Collected data
Content starts
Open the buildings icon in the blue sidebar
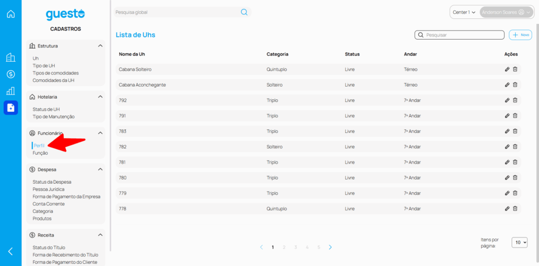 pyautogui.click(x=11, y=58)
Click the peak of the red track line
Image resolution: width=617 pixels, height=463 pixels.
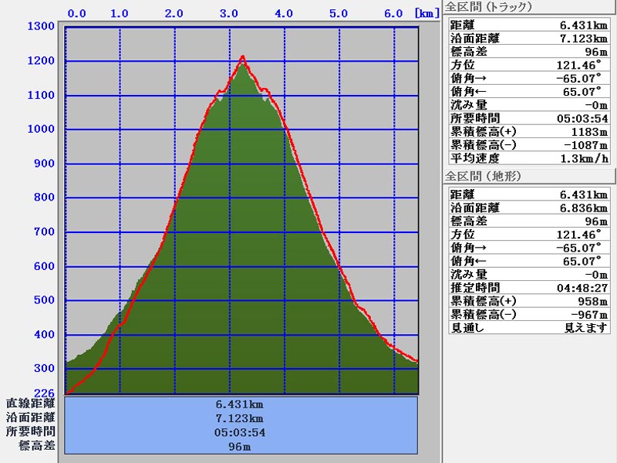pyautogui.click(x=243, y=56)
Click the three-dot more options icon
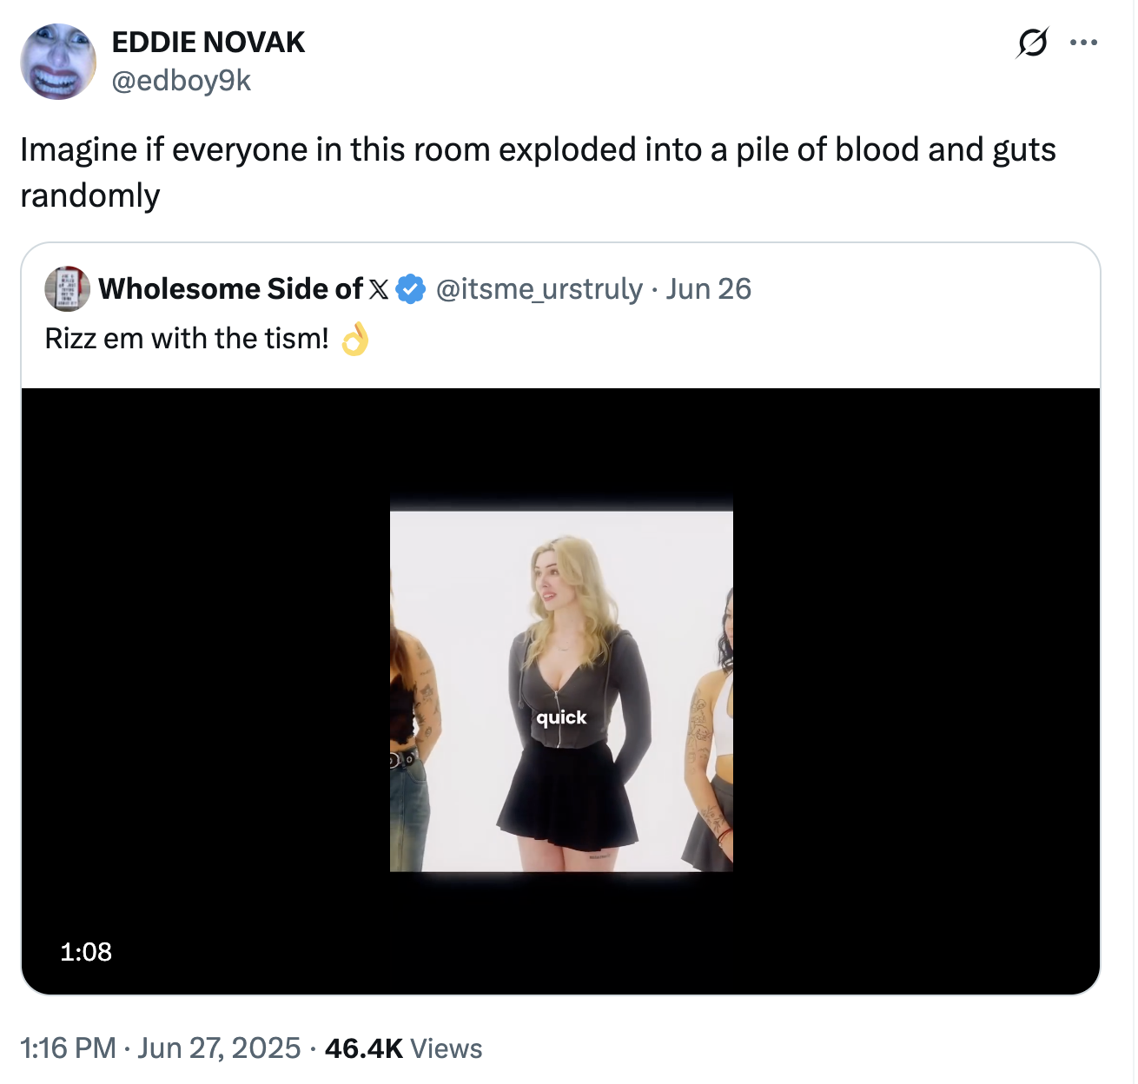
Content ends
> _What you will do_: Each entry above must be restated word for word; the pictures stay out of the copy.

> _Task output_:
Open the buildings icon in the blue sidebar
 pyautogui.click(x=11, y=58)
Click the peak of the red track line
Image resolution: width=617 pixels, height=463 pixels.
pyautogui.click(x=243, y=56)
Click the three-dot more options icon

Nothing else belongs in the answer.